En 1871, l'empereur abolit officiellement la hiérarchie instaurée par les shoguns. Les samouraï, qui étaient tenus d'obéir de père en fils à leur seigneur, le daimyo, conformément au code de l'honneur, le bushido, se mettent au service de l'empereur ou se reconvertissent dans les affaires. La même année, l'empereur envoie en Occident une mission d'étude, la mission Iwakura, en vue de collecter toutes les idées de bon aloi. Sa mission va durer de décembre 1871 à septembre 1873 !

Dès 1872, le Japon se dote de sa première ligne de chemin de fer. Empruntant sans état d'âme aux Occidentaux ce qu'il estime bon, l'empereur instaure le service militaire et bâtit une armée moderne sur le modèle allemand. C'en est fini des beaux uniformes des samouraïs et de leur armement féodal, notamment le katana (sabre). Les nouvelles troupes portent des uniformes inspirés des Français et sont armées de fusils occidentaux. Quant aux malheureux samouraïs, ils se reconvertissent dans les affaires... sauf une poignée d'irréductibles qui meurent pour l'honneur à la bataille de Shiroyama.

Visite des jeunesses hitlériennes à la procession de la couronne de shintô de l’État du sanctuaire Yasukuni, octobre 1938.

Pomme de discorde

Dans le temple Yasukuni, dont le nom signifie « pays [kuni] pacifié [yasu] », sont aujourd'hui honorés plusieurs acteurs de la Seconde Guerre mondiale, à l'origine de crimes de guerre dans les pays occupés. Pour cette raison, ce temple revient régulièrement au centre de querelles diplomatiques.

L'empire triomphe

En quelques années, le pays s'arrache ainsi à la féodalité et rejoint le peloton des nations les plus avancées. En 1889, Meiji Tenno peut s'offrir le luxe de boucler l'ère des réformes en introduisant une Constitution et en se défaisant d'une partie de son pouvoir au profit de deux assemblées élues.

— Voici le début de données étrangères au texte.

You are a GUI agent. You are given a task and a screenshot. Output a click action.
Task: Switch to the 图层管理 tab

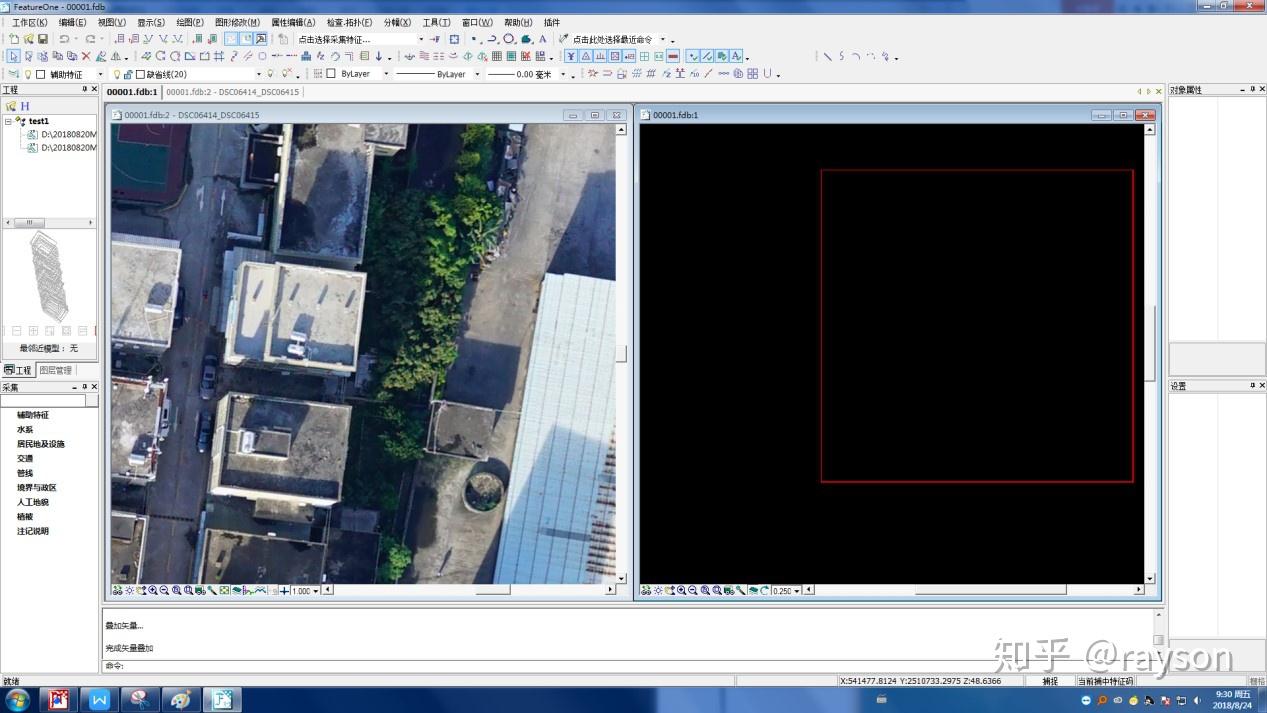[x=56, y=370]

Le succès de la politique impériale trouve une spectaculaire consécration avec, en 1905, la victoire du Japon sur la Russie. C'est la première fois depuis plusieurs siècles qu'une puissance européenne est défaite par une puissance asiatique.

Le prodigieux essor de l'empire du soleil levant sous l'ère Meiji trouve une explication dans le très haut degré d'éducation du peuple japonais. En effet, au XIXe siècle, le taux d'alphabétisation était déjà comparable à celui des provinces européennes les mieux éduquées (50% de la population adulte savait lire et écrire).